Task item:
All entries must be transcribed without a single difference.
Segment Open
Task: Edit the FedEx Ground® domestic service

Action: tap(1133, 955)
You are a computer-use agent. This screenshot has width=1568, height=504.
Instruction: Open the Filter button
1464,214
Segment Closed
Expected output:
Task: Edit the FedEx Ground® domestic service

Action: tap(1133, 955)
You are a computer-use agent. This screenshot has width=1568, height=504.
Instruction: Open the Filter button
1464,214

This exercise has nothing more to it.